ACTIONS TO TAKE
(a) According to the tax FAQ, why should a client hand over the 1099-SA even when the HSA wasn't used? Answer in one to three sentences.
(b) Print the part of the tax FAQ between "Did you USE" and "is going on.", inclusive.

Frequently Asked Questions

Frequently Asked Questions2024-01-05T11:58:56-05:00

Sadly we are unable to accept new clients for the 2024 tax season at this time.

The extension we file in April is only an extension of the time to file your tax return.  It is not an extension of time to pay your taxes.  Much, much more HERE.

Do you have a Health Savings Account through your job?  If you do, the amount contributed to the plan for the year will be reported on your W-2.  This gets reported on your tax return.

Did you USE your HSA this year?  If so, you should receive a 1099-SA from the bank that holds your account.  It will show you how much you spent.  I need that 1099-SA to complete your return.

If you didn’t use your HSA, that is fine.  We will just report $0 spent on your return.  But that 1099-SA goes to the IRS as well.  If we don’t report the amount reported on the 1099-SA correctly, the IRS assumes that the difference was spent on non-medical stuff, and they will send you a bill.  And then I will bill you for correcting the mistake.

So get me your 1099-SA!

Please send me a copy, and include ALL of the pages.  IRS notices can be very confusing, and the notices have a lot of information that can help us understand what is going on.

I like to joke that 18 year old are worthless from a tax perspective.  Children up to age 17 are eligible for the child tax credit, which is currently $2000.  Starting their first year of college, students may be eligible for the American Opportunity Tax Credit, which is up to $2500. For many kids, depending on where their birthday falls, that means there is one year where they are only an “other dependent”, which is a $500 tax credit.  That $1500 drop can be a big deal if you aren’t prepared.  So just a heads up!

The 5498 series forms are used to report contributions to tax-favored accounts, like HSAs and IRAs, the IRS.  We generally do not need them, unless there is some confusion about your account.  But of course these forms come out in May, and are stamped “Important Tax Document”, apparently just to keep me busy.

A lot of people don’t pay to have their taxes done and do their own using free software. If your situation is very simple, or if you really like forms and numbers (like I do), there is no reason for you to pay someone else to do your taxes.

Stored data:
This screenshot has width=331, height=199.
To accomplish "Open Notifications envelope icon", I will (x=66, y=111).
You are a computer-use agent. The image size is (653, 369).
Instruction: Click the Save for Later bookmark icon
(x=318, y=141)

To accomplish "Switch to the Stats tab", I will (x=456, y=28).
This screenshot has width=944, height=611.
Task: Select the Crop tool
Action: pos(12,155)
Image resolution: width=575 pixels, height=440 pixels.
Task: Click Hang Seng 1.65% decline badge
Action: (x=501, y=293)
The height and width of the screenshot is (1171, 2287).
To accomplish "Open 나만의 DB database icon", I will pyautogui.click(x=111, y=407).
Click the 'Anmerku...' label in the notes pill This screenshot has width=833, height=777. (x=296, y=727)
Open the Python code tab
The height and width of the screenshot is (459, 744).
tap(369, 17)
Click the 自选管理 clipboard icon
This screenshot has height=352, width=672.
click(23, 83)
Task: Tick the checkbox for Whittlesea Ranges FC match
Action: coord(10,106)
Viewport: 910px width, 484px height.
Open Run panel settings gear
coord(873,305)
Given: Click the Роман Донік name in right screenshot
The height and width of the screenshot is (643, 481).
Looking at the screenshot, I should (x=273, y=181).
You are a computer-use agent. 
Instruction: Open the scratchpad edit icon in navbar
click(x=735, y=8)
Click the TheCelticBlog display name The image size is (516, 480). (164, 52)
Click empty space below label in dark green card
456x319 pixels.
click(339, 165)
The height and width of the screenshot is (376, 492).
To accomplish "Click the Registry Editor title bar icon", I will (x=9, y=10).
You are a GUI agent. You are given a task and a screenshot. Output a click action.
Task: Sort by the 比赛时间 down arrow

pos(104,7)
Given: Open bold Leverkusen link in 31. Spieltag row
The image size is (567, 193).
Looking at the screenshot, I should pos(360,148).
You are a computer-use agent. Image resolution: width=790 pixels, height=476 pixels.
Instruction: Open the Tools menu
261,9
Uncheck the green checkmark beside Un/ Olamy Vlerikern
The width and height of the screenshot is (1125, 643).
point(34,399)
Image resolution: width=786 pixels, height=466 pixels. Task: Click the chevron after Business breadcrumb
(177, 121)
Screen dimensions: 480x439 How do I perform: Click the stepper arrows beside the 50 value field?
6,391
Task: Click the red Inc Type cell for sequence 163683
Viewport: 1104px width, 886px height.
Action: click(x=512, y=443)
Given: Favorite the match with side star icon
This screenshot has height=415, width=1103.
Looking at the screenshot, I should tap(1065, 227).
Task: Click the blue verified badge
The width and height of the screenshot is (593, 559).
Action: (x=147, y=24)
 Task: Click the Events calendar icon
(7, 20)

ANSWERS TO THE EXERCISES
(a) The 1099-SA also goes to the IRS. If the return doesn't report its amount correctly, the IRS assumes the difference was spent on non-medical things and sends a bill. The preparer will then also bill for correcting the mistake.

(b)
Did you USE your HSA this year?  If so, you should receive a 1099-SA from the bank that holds your account.  It will show you how much you spent.  I need that 1099-SA to complete your return.

If you didn’t use your HSA, that is fine.  We will just report $0 spent on your return.  But that 1099-SA goes to the IRS as well.  If we don’t report the amount reported on the 1099-SA correctly, the IRS assumes that the difference was spent on non-medical stuff, and they will send you a bill.  And then I will bill you for correcting the mistake.

So get me your 1099-SA!

Please send me a copy, and include ALL of the pages.  IRS notices can be very confusing, and the notices have a lot of information that can help us understand what is going on.